Allawi, the standard bearer for the secular nationalists, and his allies have been campaigning hard, and not just in Iraq. Both Allawi, a secular Shia, and Vice President Tariq al-Hashemi, a Sunni who used to be part of the Sunni religious bloc, have been traveling in neighboring Arab countries where millions of Iraqi voters have fled in the seven years since the US invasion. In Jordan and Syria alone, up to two million displaced Iraqis are eligible to vote, and many of them hail from the critical electoral cauldron of Baghdad province, which was ethnically cleansed by Iranian-backed Shiite death squads between 2004 and 2007. The votes of the two million Iraqi refugees, plus another two million internally displaced persons, might be critical in Sunday's vote -- if they're counted, and fairly.
In an interview with the Telegraph, Allawi warned that the thuggish Maliki is becoming a mini-Saddam himself, adding these strong words:
"We accept there will be a margin of irregularities in this situation.

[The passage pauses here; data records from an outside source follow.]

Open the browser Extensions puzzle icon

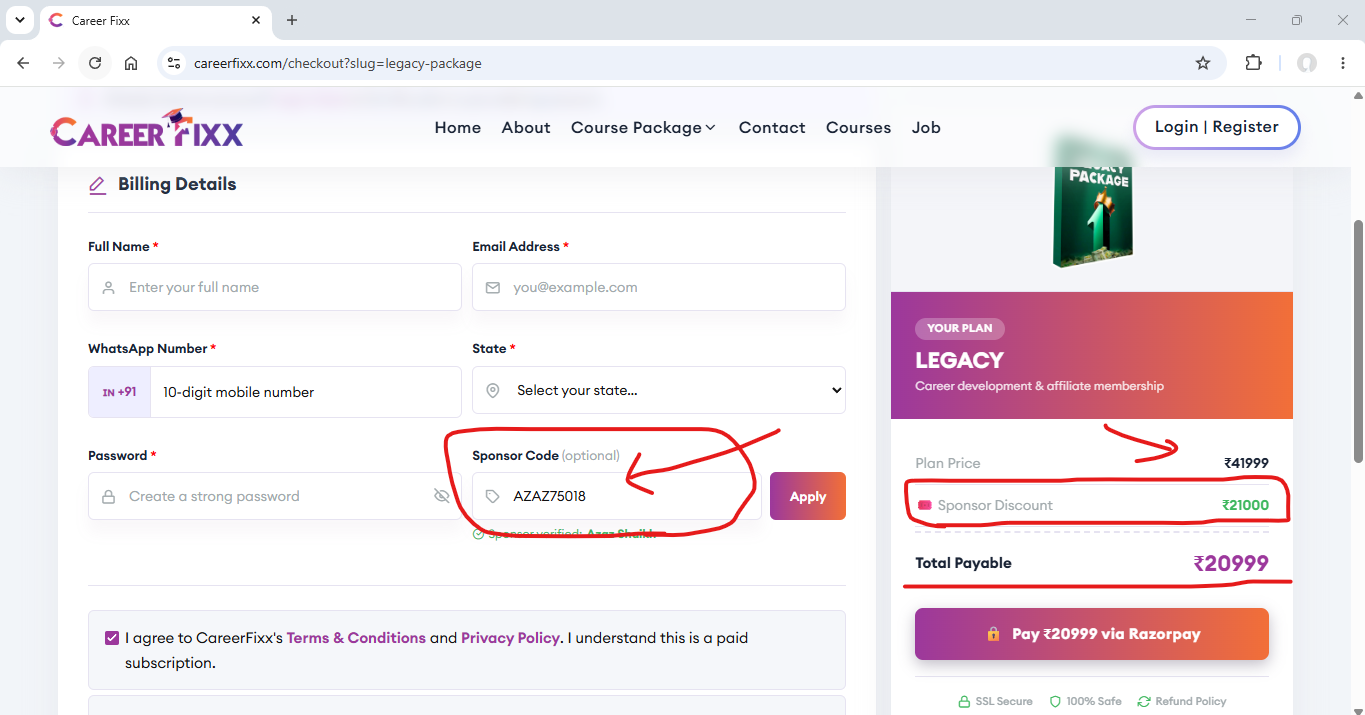(1253, 63)
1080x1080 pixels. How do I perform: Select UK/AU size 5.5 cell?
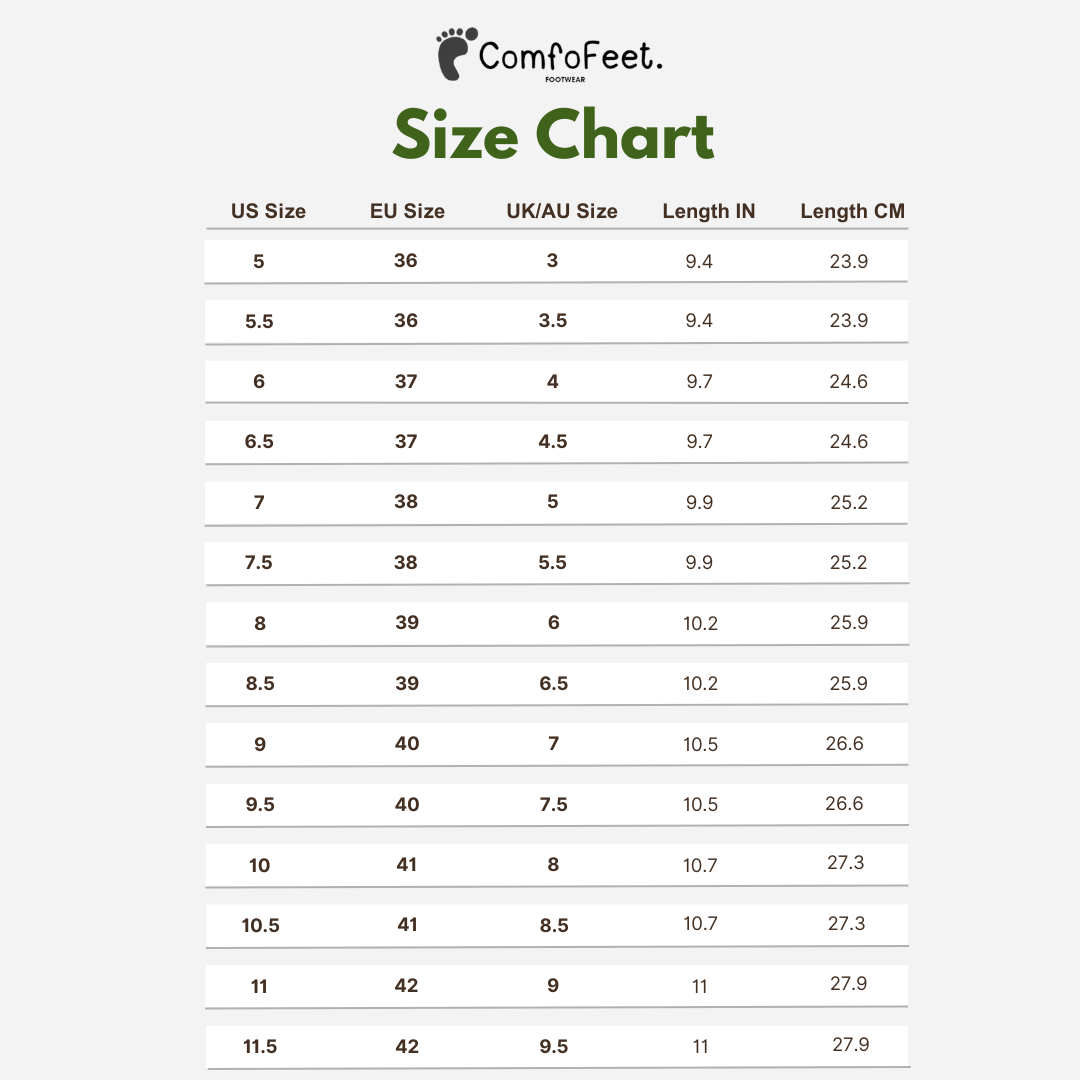tap(553, 562)
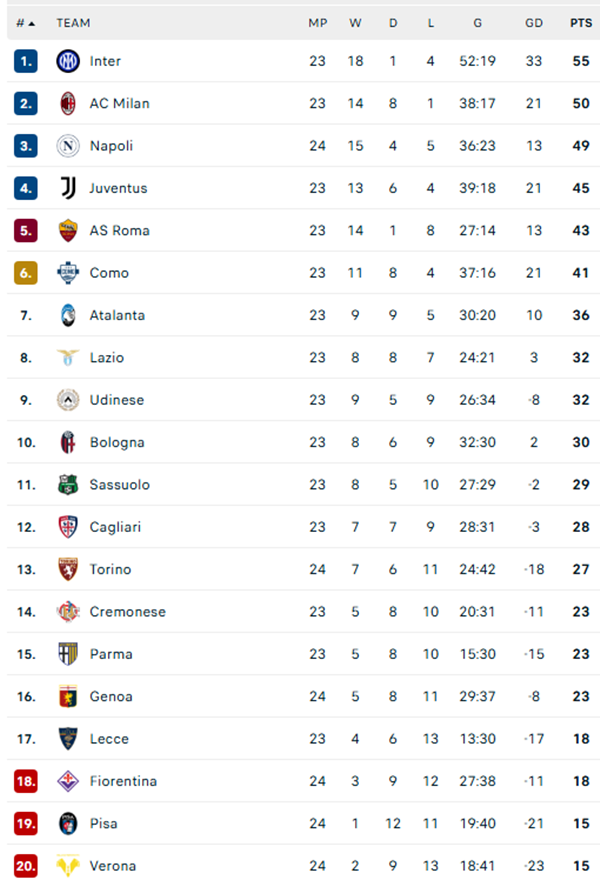Open the Como team page
Screen dimensions: 600x886
(x=110, y=272)
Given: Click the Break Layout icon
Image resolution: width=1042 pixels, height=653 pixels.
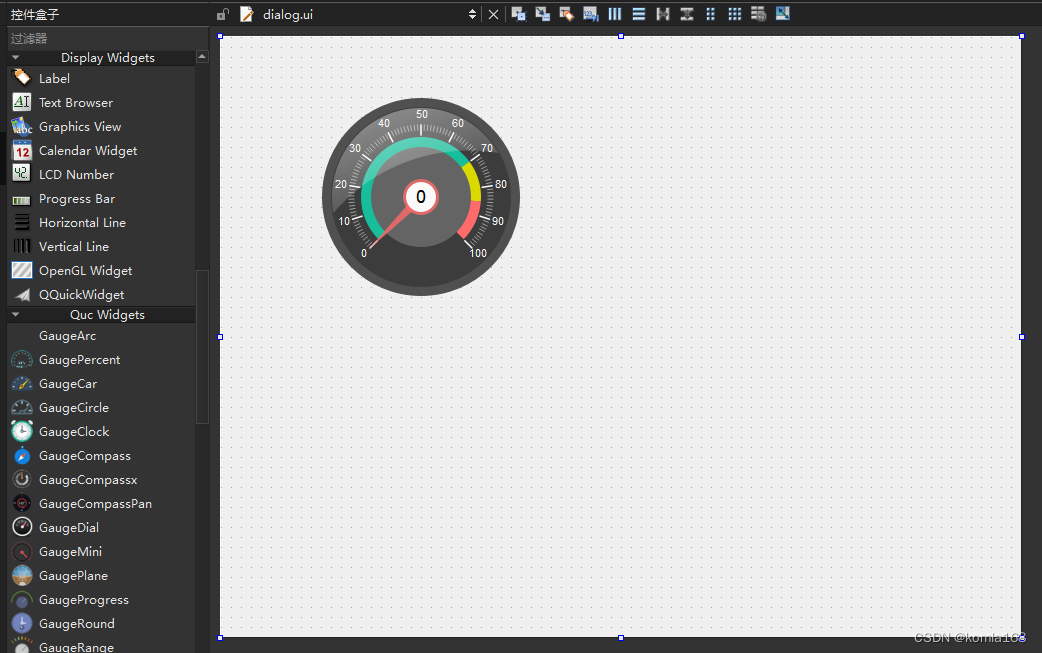Looking at the screenshot, I should (x=758, y=13).
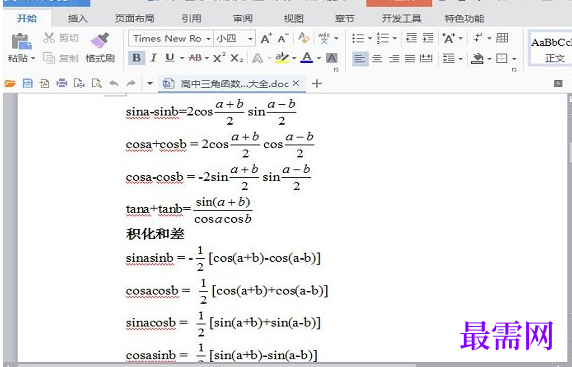
Task: Open the font size 小四 dropdown
Action: point(251,39)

We are not going to accept a large portion of irregularities. That means a failure of democracy in Iraq. We will get out of the political process. If this happens, it will point Iraq towards a very violent and stormy future.
"If the political process is against the will of the people and filled with irregularities, I will stay away and I will call on others to boycott the process. If I am elected, I will resign from parliament."